FEA-Based Investigation of Fatigue Life and Durability of Materials and Structures in Automotive Applications

¹ Department of Mechanical Engineering, GLA University, Mathura, UP, India
² Institute of Aeronautical Engineering, Hyderabad
³ Lloyd Institute of Engineering & Technology, Knowledge Park II, Greater Noida, Uttar Pradesh 201306
⁴ Lloyd Institute of Management and Technology, Plot No.-11, Knowledge Park-II, Greater Noida, Uttar Pradesh, India - 201306
⁵ Medical Laboratory Technology Department, College of Medical Technology, The Islamic University, Najaf, Iraq
⁶ Lovely Professional University, Jalandhar-Delhi G.T. Road (NH-1), Phagwara, Punjab ( INDIA ) - 144411.

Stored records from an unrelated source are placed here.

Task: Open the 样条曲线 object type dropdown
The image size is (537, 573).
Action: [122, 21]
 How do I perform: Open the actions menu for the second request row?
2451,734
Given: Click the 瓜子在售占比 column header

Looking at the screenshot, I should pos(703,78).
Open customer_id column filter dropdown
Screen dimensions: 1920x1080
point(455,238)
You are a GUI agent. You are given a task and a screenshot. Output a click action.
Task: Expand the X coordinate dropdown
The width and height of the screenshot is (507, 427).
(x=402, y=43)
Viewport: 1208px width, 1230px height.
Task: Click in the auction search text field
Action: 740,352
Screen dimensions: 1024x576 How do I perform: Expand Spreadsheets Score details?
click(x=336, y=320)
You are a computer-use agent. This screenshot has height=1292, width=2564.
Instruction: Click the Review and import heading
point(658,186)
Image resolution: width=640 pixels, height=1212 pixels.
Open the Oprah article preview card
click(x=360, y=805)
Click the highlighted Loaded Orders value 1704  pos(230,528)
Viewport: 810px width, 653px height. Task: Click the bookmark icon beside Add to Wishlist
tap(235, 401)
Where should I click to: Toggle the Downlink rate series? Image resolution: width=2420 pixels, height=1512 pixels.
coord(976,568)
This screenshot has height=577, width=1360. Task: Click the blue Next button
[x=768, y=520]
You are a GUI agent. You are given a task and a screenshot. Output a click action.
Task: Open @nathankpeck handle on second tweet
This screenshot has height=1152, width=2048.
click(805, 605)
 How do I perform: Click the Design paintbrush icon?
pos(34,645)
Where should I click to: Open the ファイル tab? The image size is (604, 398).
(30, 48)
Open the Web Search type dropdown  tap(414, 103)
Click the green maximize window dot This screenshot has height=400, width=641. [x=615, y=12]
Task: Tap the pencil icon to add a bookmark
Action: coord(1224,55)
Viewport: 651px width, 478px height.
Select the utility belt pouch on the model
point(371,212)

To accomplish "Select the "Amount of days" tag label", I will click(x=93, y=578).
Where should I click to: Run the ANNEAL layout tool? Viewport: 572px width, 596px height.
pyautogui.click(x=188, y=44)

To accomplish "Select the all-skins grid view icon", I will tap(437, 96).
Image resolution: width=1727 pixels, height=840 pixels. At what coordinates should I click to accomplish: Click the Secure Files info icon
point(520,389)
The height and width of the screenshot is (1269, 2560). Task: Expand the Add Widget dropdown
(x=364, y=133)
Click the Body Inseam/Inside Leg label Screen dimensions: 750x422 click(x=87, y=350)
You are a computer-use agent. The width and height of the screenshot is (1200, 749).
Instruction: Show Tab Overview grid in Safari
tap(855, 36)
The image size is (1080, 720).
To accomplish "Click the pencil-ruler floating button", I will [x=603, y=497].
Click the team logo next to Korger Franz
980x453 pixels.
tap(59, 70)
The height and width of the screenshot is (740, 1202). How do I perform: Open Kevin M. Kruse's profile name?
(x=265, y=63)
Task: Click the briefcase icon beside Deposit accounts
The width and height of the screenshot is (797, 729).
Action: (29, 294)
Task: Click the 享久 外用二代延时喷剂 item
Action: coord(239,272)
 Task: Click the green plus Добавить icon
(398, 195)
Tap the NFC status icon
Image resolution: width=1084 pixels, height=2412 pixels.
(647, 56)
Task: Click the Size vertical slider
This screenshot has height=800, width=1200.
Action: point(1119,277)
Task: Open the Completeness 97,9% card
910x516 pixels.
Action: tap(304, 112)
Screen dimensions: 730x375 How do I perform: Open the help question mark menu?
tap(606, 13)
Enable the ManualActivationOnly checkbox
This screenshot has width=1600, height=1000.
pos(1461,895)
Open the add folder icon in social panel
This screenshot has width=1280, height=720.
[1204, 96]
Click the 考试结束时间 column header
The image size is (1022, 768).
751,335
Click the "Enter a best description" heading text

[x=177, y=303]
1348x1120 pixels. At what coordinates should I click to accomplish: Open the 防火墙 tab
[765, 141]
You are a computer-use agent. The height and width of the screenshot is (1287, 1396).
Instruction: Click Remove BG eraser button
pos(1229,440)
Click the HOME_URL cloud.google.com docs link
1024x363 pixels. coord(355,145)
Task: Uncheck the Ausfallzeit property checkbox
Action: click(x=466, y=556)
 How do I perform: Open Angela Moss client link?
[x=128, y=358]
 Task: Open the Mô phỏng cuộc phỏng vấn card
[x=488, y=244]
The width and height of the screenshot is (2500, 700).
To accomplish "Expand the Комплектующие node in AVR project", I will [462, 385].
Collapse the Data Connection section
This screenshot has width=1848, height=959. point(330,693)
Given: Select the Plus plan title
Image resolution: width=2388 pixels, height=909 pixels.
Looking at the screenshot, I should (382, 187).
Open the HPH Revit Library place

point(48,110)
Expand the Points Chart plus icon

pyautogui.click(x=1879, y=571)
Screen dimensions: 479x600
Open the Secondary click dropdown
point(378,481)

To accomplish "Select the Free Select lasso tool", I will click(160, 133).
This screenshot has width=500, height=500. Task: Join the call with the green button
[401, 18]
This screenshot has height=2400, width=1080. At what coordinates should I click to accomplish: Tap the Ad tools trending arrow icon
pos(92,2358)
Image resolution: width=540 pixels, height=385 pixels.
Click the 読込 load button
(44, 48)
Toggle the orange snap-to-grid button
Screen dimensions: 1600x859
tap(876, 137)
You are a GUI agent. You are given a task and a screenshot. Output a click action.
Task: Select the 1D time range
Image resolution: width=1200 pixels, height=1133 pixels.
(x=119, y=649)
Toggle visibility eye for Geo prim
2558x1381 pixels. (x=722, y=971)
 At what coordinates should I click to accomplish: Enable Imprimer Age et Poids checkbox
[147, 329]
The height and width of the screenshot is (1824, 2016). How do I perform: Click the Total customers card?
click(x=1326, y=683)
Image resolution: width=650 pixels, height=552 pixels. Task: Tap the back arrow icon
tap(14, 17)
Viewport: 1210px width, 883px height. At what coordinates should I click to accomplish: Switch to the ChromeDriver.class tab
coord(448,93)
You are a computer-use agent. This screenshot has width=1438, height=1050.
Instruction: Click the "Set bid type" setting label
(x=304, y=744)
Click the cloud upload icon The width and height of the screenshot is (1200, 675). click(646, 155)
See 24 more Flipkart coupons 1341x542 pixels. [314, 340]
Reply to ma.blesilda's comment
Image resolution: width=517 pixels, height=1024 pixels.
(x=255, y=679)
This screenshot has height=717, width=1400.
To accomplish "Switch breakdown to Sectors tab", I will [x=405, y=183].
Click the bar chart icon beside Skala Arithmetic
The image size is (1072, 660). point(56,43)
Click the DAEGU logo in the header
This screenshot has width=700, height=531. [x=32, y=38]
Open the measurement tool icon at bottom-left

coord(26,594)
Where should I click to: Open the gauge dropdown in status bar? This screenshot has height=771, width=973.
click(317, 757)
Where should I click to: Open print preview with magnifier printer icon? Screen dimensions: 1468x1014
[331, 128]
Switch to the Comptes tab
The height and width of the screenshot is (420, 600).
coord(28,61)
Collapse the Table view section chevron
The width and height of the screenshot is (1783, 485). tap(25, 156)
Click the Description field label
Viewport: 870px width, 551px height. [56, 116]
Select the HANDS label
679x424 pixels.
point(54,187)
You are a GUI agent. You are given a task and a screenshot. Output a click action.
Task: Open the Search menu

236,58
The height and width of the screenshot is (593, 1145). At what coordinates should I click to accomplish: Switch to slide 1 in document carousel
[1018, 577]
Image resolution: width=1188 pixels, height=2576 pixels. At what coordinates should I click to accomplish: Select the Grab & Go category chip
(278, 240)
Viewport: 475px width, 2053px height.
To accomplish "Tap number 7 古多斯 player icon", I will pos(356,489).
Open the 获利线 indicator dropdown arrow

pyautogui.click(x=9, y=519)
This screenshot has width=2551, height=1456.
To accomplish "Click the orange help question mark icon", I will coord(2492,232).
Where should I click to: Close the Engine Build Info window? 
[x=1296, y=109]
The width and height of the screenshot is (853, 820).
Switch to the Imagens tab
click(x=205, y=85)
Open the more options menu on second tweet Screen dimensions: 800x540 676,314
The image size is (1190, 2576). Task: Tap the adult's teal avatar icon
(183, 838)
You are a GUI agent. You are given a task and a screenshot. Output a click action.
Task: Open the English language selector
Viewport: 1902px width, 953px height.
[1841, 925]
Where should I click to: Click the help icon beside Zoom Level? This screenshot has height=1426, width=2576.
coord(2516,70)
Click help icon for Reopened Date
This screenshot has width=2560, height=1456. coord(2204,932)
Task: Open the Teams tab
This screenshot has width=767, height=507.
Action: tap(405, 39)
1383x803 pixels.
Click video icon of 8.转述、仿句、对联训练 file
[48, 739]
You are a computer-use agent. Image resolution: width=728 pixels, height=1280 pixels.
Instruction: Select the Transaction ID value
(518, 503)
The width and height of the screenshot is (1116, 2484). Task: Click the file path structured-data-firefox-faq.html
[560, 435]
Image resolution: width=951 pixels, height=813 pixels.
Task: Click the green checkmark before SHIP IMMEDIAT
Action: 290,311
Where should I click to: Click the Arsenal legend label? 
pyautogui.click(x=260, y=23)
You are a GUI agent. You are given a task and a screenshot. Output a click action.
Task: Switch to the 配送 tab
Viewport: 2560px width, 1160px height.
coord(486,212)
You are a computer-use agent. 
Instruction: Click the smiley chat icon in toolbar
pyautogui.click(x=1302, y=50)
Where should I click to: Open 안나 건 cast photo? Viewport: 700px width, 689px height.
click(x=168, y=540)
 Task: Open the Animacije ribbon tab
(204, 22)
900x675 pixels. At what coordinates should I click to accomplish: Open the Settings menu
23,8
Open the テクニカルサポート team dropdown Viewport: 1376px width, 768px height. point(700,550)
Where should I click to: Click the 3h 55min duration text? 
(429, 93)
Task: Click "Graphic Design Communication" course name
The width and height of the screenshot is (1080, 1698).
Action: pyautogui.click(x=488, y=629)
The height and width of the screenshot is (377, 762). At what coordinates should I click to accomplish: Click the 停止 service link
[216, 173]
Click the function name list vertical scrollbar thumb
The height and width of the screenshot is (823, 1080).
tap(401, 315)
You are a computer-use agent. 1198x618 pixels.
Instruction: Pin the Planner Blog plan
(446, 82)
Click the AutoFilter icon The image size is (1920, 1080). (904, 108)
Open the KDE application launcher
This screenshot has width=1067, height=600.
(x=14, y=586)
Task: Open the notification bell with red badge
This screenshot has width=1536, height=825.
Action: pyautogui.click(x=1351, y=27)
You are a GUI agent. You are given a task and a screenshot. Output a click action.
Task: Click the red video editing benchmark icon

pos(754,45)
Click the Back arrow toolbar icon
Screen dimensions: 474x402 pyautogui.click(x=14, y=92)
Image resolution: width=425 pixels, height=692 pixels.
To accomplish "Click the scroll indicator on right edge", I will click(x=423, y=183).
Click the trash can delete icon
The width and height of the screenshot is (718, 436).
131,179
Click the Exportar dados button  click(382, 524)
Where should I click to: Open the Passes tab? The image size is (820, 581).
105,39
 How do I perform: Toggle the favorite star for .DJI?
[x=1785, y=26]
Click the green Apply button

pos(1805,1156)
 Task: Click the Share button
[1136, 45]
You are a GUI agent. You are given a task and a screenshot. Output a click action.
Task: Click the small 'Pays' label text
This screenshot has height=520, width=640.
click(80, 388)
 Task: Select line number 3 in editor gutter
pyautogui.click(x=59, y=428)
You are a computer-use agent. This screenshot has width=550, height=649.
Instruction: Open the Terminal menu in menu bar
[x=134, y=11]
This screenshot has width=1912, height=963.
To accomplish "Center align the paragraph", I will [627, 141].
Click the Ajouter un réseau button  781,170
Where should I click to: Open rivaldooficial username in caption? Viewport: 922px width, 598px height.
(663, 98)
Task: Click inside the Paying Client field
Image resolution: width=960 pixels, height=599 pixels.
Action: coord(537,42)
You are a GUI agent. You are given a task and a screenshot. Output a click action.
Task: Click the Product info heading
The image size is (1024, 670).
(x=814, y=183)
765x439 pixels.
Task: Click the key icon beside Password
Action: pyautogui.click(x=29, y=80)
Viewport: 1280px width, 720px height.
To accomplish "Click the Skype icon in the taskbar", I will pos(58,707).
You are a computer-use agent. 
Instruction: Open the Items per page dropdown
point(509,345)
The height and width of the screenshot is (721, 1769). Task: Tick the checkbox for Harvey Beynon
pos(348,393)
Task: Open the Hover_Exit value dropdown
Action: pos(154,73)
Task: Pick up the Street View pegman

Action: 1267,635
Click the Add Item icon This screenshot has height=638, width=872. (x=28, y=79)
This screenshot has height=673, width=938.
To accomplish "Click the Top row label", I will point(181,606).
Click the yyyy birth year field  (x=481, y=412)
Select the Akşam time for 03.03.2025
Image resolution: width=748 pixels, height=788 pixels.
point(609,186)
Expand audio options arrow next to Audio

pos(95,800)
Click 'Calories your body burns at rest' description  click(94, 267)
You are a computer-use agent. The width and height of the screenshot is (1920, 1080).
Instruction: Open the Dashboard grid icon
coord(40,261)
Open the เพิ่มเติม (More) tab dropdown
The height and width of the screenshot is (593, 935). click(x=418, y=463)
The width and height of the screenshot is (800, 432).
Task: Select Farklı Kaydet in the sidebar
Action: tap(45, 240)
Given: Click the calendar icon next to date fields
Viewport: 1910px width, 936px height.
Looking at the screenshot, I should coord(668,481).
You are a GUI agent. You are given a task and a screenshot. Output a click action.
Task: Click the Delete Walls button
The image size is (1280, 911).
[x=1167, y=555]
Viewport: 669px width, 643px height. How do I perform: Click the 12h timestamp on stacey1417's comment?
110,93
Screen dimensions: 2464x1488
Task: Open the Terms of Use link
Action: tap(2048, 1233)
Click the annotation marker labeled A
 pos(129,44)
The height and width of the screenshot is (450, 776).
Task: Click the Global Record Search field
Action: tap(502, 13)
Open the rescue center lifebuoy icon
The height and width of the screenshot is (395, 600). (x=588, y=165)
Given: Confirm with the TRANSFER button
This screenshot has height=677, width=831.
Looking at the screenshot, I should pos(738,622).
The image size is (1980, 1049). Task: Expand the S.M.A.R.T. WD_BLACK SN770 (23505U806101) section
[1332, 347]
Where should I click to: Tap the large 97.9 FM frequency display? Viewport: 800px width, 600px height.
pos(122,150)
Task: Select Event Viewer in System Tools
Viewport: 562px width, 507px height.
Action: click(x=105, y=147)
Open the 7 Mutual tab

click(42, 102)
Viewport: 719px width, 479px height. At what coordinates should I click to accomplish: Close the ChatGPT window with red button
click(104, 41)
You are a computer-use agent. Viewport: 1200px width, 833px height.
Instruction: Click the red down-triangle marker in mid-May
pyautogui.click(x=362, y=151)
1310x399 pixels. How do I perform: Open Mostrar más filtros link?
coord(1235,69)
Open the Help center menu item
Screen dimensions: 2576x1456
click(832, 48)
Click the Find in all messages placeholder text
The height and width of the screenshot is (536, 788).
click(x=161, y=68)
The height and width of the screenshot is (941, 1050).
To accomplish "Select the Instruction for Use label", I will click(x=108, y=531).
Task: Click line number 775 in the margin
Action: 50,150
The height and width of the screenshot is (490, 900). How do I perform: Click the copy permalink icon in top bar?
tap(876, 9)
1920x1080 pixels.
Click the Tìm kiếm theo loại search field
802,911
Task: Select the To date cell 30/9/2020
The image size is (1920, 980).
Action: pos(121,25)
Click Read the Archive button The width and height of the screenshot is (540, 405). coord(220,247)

^* Corresponding Author: manoj.agrawal@gla.ac.in

Abstract

In the rapidly evolving automotive industry, the longevity and reliability of materials and structures are paramount. This research paper presents a comprehensive Finite Element Analysis (FEA)-based investigation into the fatigue life and durability of materials and structures commonly employed in automotive applications. Utilizing state-of-the-art FEA tools, the study evaluates the stress distributions, strain concentrations, and fatigue-induced deformations under cyclic loading conditions representative of real-world automotive scenarios. A comparative analysis of various automotive materials, including advanced high-strength steels, aluminium alloys, and novel composite materials, is conducted to discern their fatigue performance. The results elucidate the critical regions susceptible to fatigue failure and provide insights into the underlying mechanisms governing material degradation. Furthermore, the study introduces a novel fatigue life prediction model, calibrated against experimental data, offering enhanced accuracy in predicting the lifespan of automotive components. The findings of this research not only contribute to the fundamental understanding of fatigue phenomena in automotive materials but also pave the way for the development of more durable and sustainable vehicles in the future. This work serves as a cornerstone for engineers and researchers aiming to optimize material selection and design strategies, ensuring safer and longer-lasting automotive structures.